Il ne nous manque que toi, cher membre que le corps réclame.
Quand t’aurons-nous ? Rien ne paraît s’arranger pour cela. Ainsi,
nous passerons la vie sans nous voir. C’est triste, mais résignons-
nous à tout ce que Dieu veut ou permet. J’aime beaucoup la
Providence qui mène si bien toutes choses et nous dispense de
nous inquiéter des événements de ce monde. Un jour nous saurons
tout ; un jour je saurai pourquoi nous sommes séparés, nous deux
qui voudrions être ensemble. Rapprochons-nous, mon ami,
rapprochons-nous de cœur et de pensée en nous écrivant l’un à
l’autre. Cette communication est bien douce, ces épanchements
soulagent, purifient même l’âme comme une eau courante emporte
son limon.
Pour moi, je me trouve mieux après que je me suis laissée couler
ici. Je dis ici, parce que j’y laisse l’intime, sans trop regarder ce que
c’est, même sans le savoir quelquefois. Ce qui se passe en moi
m’est inconnu à certains moments ; ignorance sans doute de l’être
humain. J’ai si peu vu, si peu connu en bien comme en mal !
Cependant, je ne suis pas un enfant. J’aime bien d’écrire à Louise,
mais ce n’est pas comme à toi ; d’ailleurs, mes lettres sont vues et le
cœur n’est pas un livre qu’on veuille ouvrir au public. Merci donc
d’aimer ma correspondance, de me donner le plaisir innocent et tout
fraternel de te dire bien souvent que je t’aime de cette affection vive,
tendre et pure, qui vient de la charité. C’est ainsi qu’on s’aime bien ;
c’est ainsi que Jésus-Christ nous a aimés et veut que nous aimions
nos frères.
Le 27. — Rien ici depuis plusieurs jours ; mais j’ai bien écrit
ailleurs, car je me sens le besoin de me répandre quelque part, j’ai
fait cela avec Louise et devant Dieu : pour se consoler, rien de mieux
que la foi pour l’âme, l’amitié pour le cœur. Tu sais ce qui m’attriste,
c’est de penser que tu as été bien malade, que tu l’es encore. Qui
sait ? à cent lieues de distance ! Mon Dieu, que cet éloignement fait
souffrir ! Je ne puis pas même savoir où tu es, et je voudrais tout
savoir. Le cœur en peine se fait bien désireux et bien souffrant.

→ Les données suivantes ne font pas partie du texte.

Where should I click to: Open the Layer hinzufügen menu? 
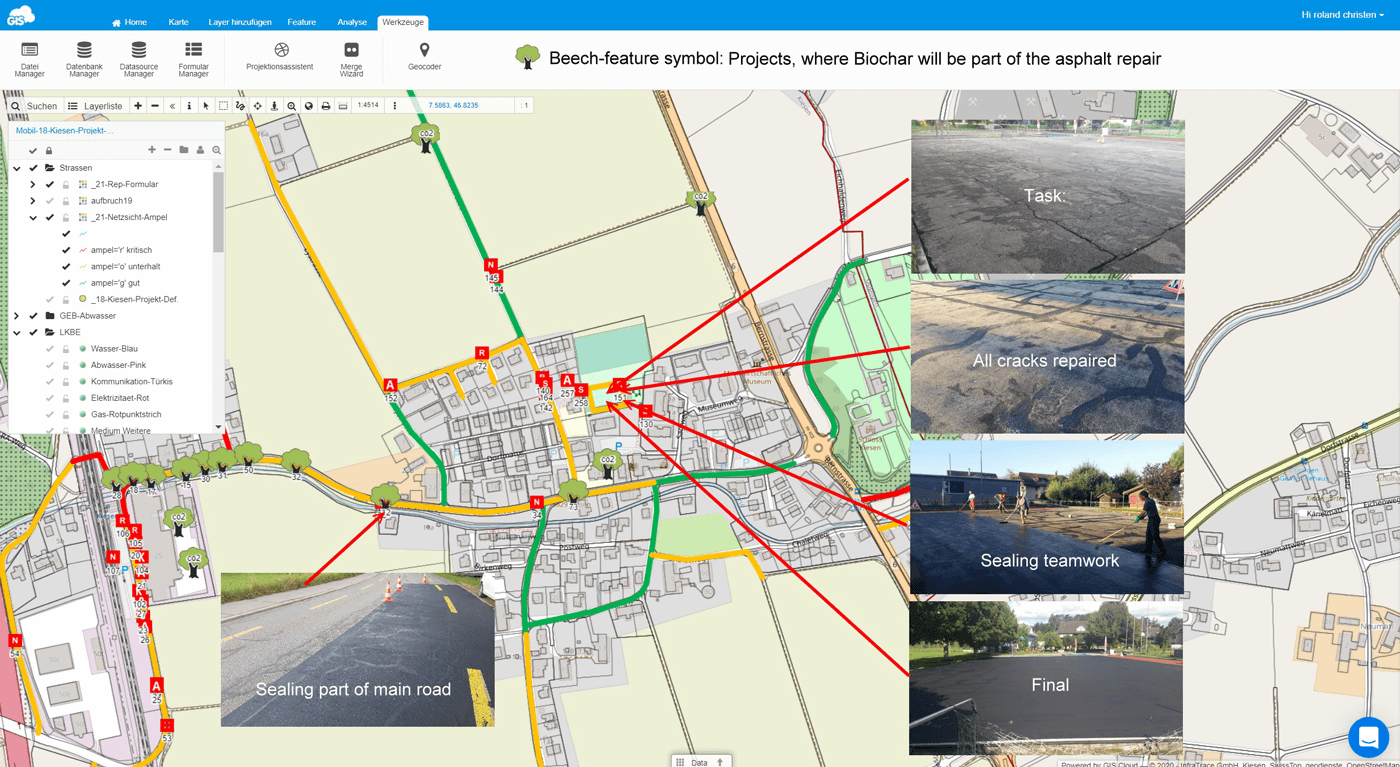(x=240, y=22)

Voilà ma journée : ce matin à la messe, écrire à Louise, lire un
peu, et puis dans ma chambrette. Oh ! je ne dis pas tout ce que j’y
fais. J’ai des fleurs dans un gobelet ; j’en ai longtemps regardé deux
dont l’une penchait sur l’autre qui lui ouvrait son calice. C’était doux
à considérer et à se représenter, l’épanchement de l’amitié dans ces
deux petites fleurettes. Ce sont des stellaires, petites fleurs blanches
à longue tige des plus gracieuses de nos champs. On les trouve le
long des haies, parmi le gazon. Il y en a dans le chemin du moulin, à
l’abri d’un tertre tout parsemé de leurs petites têtes blanches. C’est
ma fleur de prédilection. J’en ai mis devant notre image de la Vierge.
Je voudrais qu’elles y fussent quand tu viendras, et te faire voir les
deux fleurs amies. Douce image qui des deux côtés est charmante
quand je pense qu’une sœur est fleur de dessous. Je crois, mon
ami, que tu ne diras pas non. Cher Maurice, nous allons nous voir,
nous entendre ! Ces cinq ans d’absence vont se retrouver dans nos
entretiens, nos causeries, nos dires de tout instant.